So Vast the Prison
Page 3
Outside, however, I was not at all in turmoil. Only the present moment existed, hard in its innocence. What was it that was growing imperceptibly inside me and yet apart from me?
In the yard, lit aslant by the pale sun, in the midst of these villas almost all deserted because their occupants had gone back to their offices, their social life, their protocol there in the capital, we two were survivors of summer … My laughter grows louder, my partner lets out a disappointed curse, because I’m winning, I’m triumphant. He goes after the ball; I sing to myself; we start our game again. We are almost equals. I save a shot, I keep up my defense, then I lose ground, I burst out laughing, I’m out of breath, I’m nearly beaten, I don’t want that! … He pokes fun, takes the lead, his game turns out to be the steadier, the game seems too long for me, I’m impatient, I …
“How much fun it is, being children together!” I suddenly confess, taken aback by my discovery (with the result that I forget to parry, I lose, pretend to be sorry, I’m so far behind!) My surprise increases: Am I going to relive a past I never knew? Find myself in childhood with you? Is that the whole mystery?
I am making this truth glow in the hollows of my body, creeping all up and down my limbs (I run, I prance, my arm stretches high). Casual and carefree and absolutely, perfectly, tranquil watching you be my partner in this lightheartedness—a docile partner, one who is also leaping—I think I am six or ten years old, you are my playmate, this yard becomes the one in the village where I lived as a little girl … Where I might have met you before. No one around us would have found fault. Would you have been a cousin, or better, a paternal first cousin? You would have …
At first I didn’t even notice that the age difference (nearly ten years) should have prevented my keeping this fantasy alive: This man could not have been a child when I was! It is only just now that we are meeting! It does not matter: Is every love not a return to the first realm, that Eden? Since I could not have known him before (the prohibitions of my Muslim education having operated in two ways), I savor him as we play these games, in these first days of winter.
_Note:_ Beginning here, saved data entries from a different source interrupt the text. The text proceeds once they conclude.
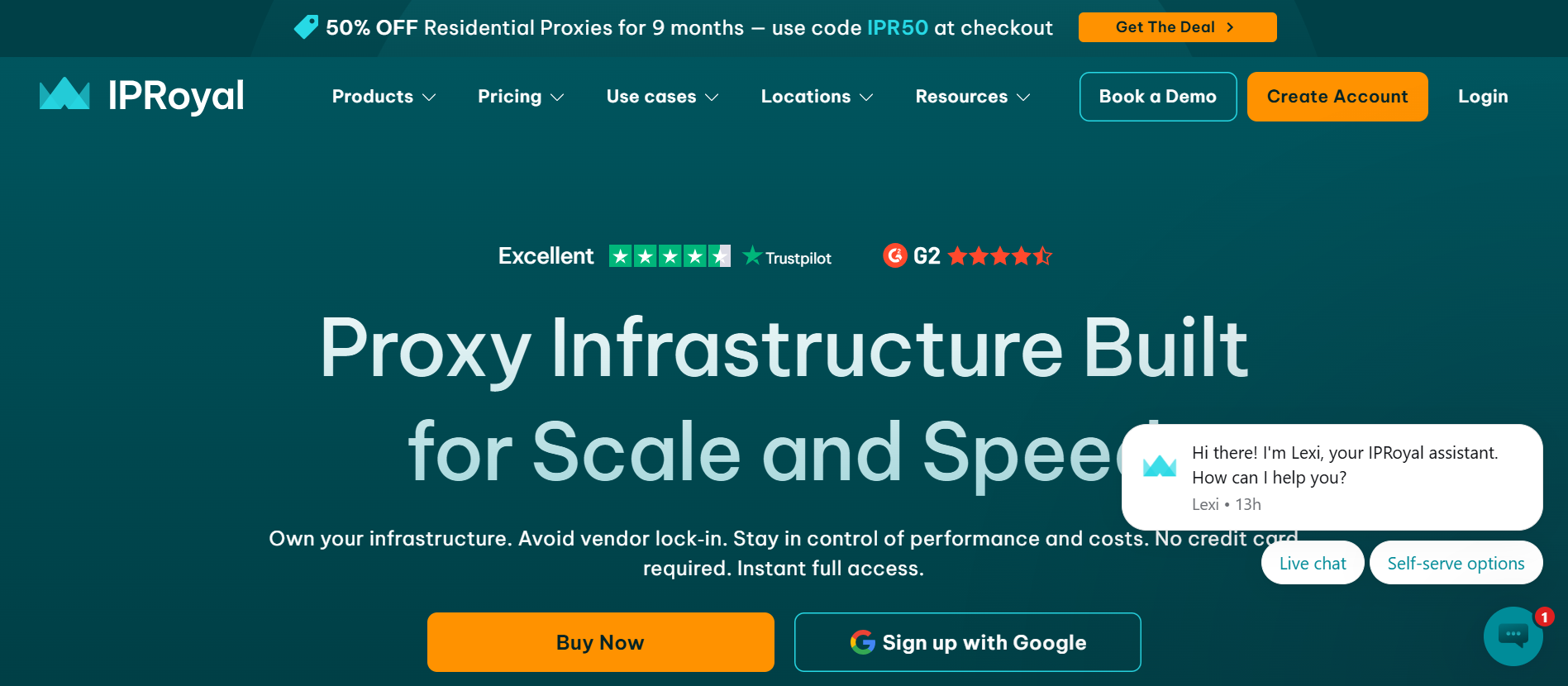Open the Login link
This screenshot has width=1568, height=686.
1483,97
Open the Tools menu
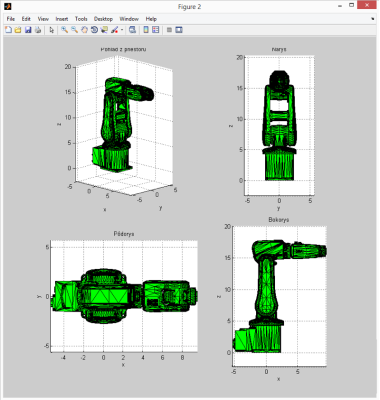This screenshot has height=400, width=380. click(81, 19)
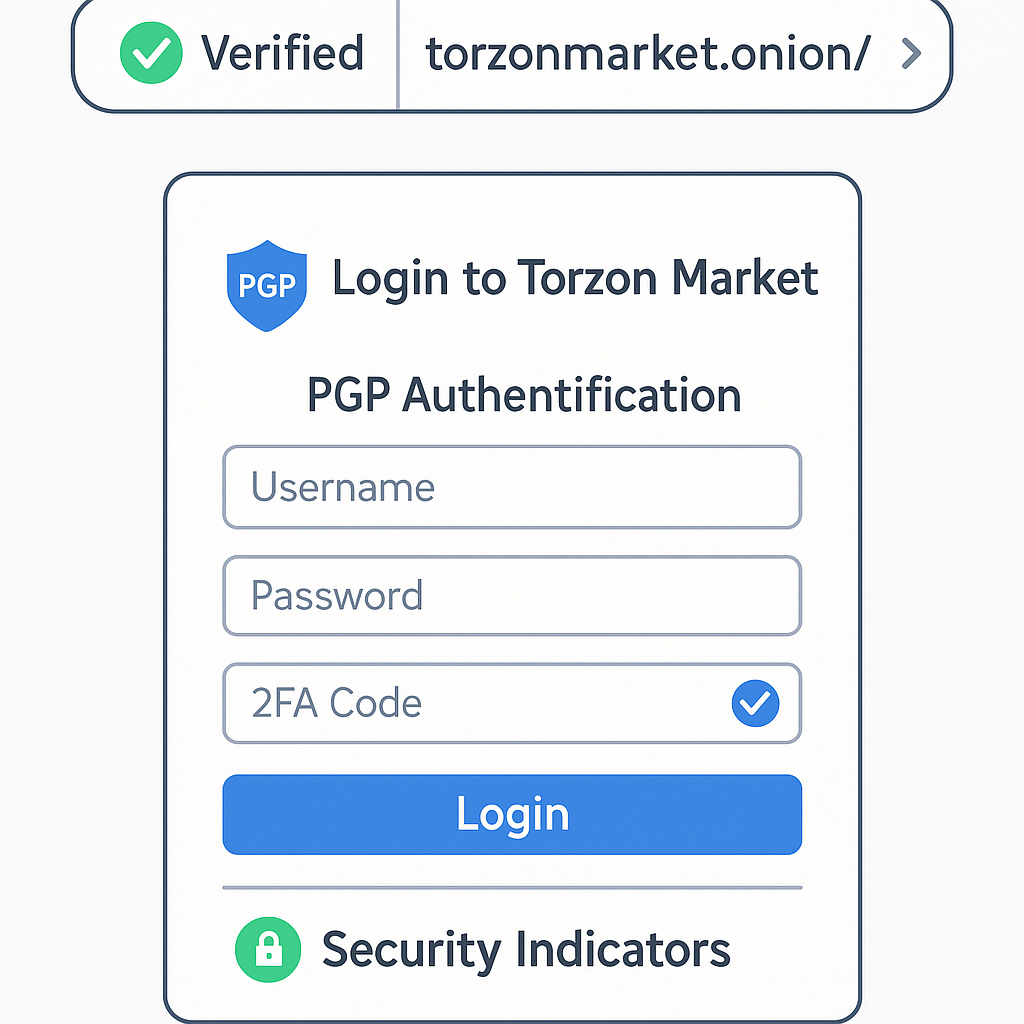Click the green padlock icon
The width and height of the screenshot is (1024, 1024).
click(267, 949)
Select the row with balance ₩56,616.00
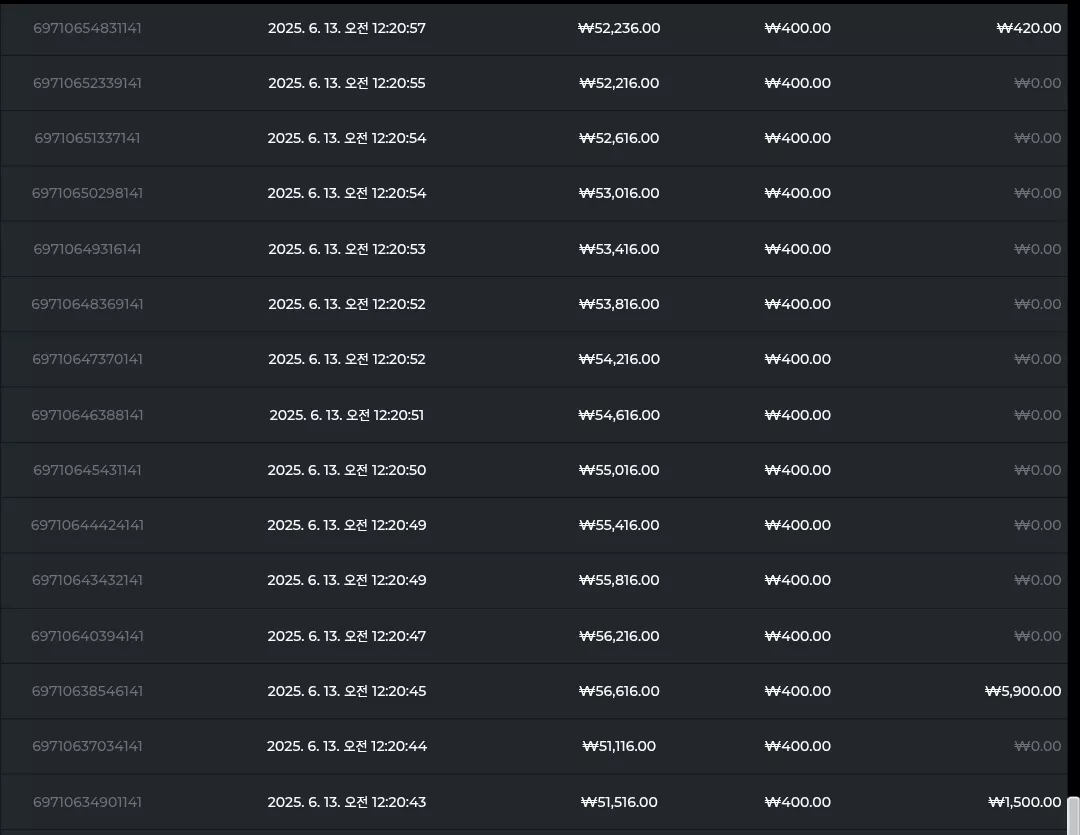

What time was it when we went back into the living room? I remember that we spent an hour or two in combined inertia, listening together to several records that I chose, but I refused to get involved in commentary or after-the-fact explanations of my choice. Music—to keep any dreadfully banal strategy from coming into play, we would listen to music, the prelude to our abandon!
I listened. Seated at the other end of the room with my head turned toward the French doors opening onto the vast beach. After quite a while I just stood up all of a sudden; I announced I wanted to leave. Outside, the evening was growing dark, gray and rose.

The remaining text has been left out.